The output of an FBA simulation provides predictive information that can be tested experimentally to validate and refine the model. This information includes:
- A prediction of the organism’s maximum possible growth rate under the specified nutrient conditions.
- The predicted flux value for every reaction in the network, revealing which metabolic pathways are active and which are dormant.
- Predictions regarding which genes are required for the organism’s survival, generated by simulating the removal of each gene.
Applications in Biotechnology
Metabolic models are used in metabolic engineering to redesign the metabolism of microorganisms for producing valuable chemicals. These models allow scientists to plan genetic modifications to identify effective strategies for rerouting cellular resources. Simulations of organisms like Escherichia coli or Saccharomyces cerevisiae can help direct resources toward a desired product.
Simulations can pinpoint enzymes whose removal or enhancement would increase the yield of a target molecule. A model might predict that deleting a gene in a competing pathway will divert metabolic flow toward producing a biofuel like ethanol. Conversely, a model could identify a bottleneck enzyme and predict that increasing its expression will enhance production. These predictions guide the engineering process, saving time and resources.
This approach has increased the production of many compounds. For example, a model of S. cerevisiae identified genetic changes that decreased glycerol production and increased ethanol yield. In another case, modeling E. coli metabolism guided the development of a strain with improved production of succinic acid, a precursor for plastics. These models allow for the optimization of microbial “cell factories” for fuels, pharmaceuticals, and bioplastics.

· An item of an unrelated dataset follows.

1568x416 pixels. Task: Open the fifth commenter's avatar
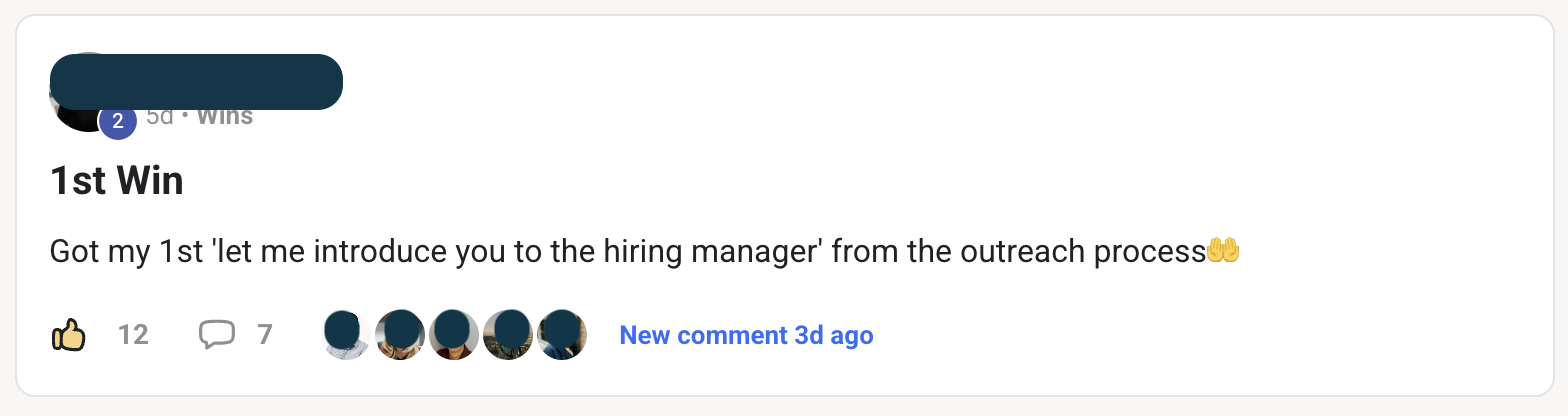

The predictive power of these models helps design strains that can use alternative feedstocks. For instance, models were used to engineer yeast to ferment xylose, a sugar abundant in agricultural waste. By identifying and modifying enzymes in the central carbon metabolism, researchers developed strains that can grow on these cheaper, sustainable resources. This expands the economic viability of bioproduction.

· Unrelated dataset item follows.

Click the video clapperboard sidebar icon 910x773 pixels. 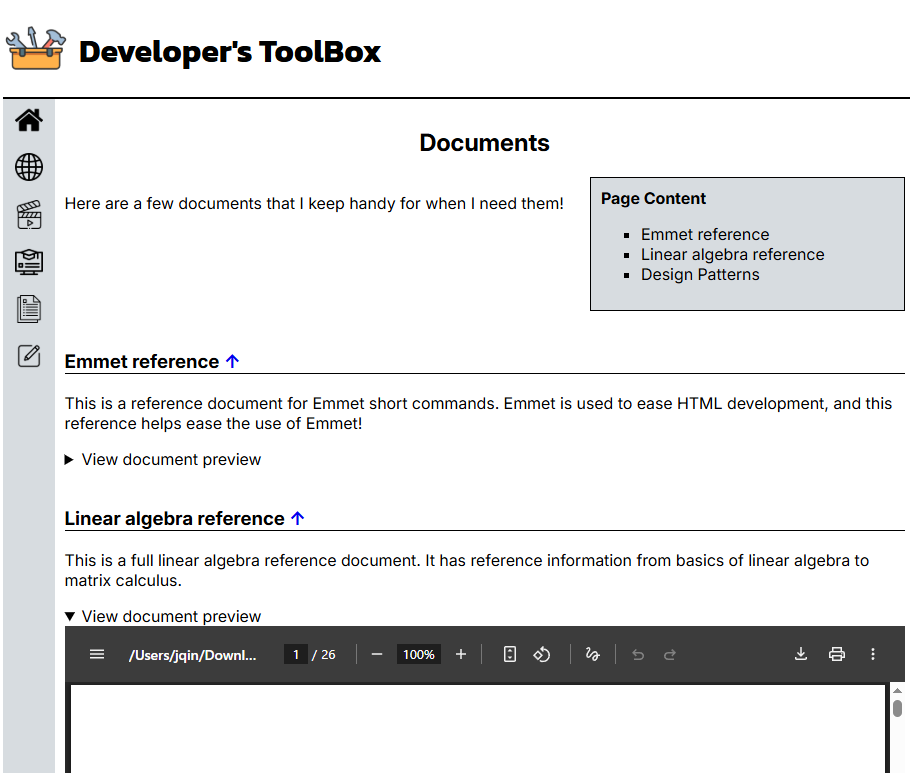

Applications in Human Health and Disease
In medicine, metabolic models of human cells and pathogenic microbes help investigate the mechanisms behind diseases. By building models for specific cell types or disease states, researchers gain insights into metabolic changes that contribute to illness. This allows them to identify potential therapeutic targets for conditions like cancer, inherited metabolic disorders, and infectious diseases.
In cancer research, models help understand how tumor cells rewire their metabolism to support rapid proliferation. Models built for tumor cells can uncover metabolic dependencies not present in healthy cells. For example, a simulation might reveal a cancer type is reliant on a pathway for synthesizing nucleotides or lipids. This pathway then becomes a target for developing drugs that selectively harm the tumor while minimizing side effects.
These models can predict the effectiveness of potential drug targets before lab testing. Studies using cancer-specific models have identified many potential drug targets, a portion of which were already under investigation. Models can also simulate the effect of combining drugs to identify “synthetic lethal” pairs, where blocking two reactions has a greater effect than blocking either one alone.
Beyond cancer, human metabolic models are used to understand inherited metabolic disorders and design treatments. For infectious diseases, models of pathogens like Streptococcus can identify metabolic vulnerabilities. By simulating a pathogen’s metabolism, researchers can pinpoint enzymes required for its survival that are absent in humans. These become targets for new antibiotics less likely to harm the patient.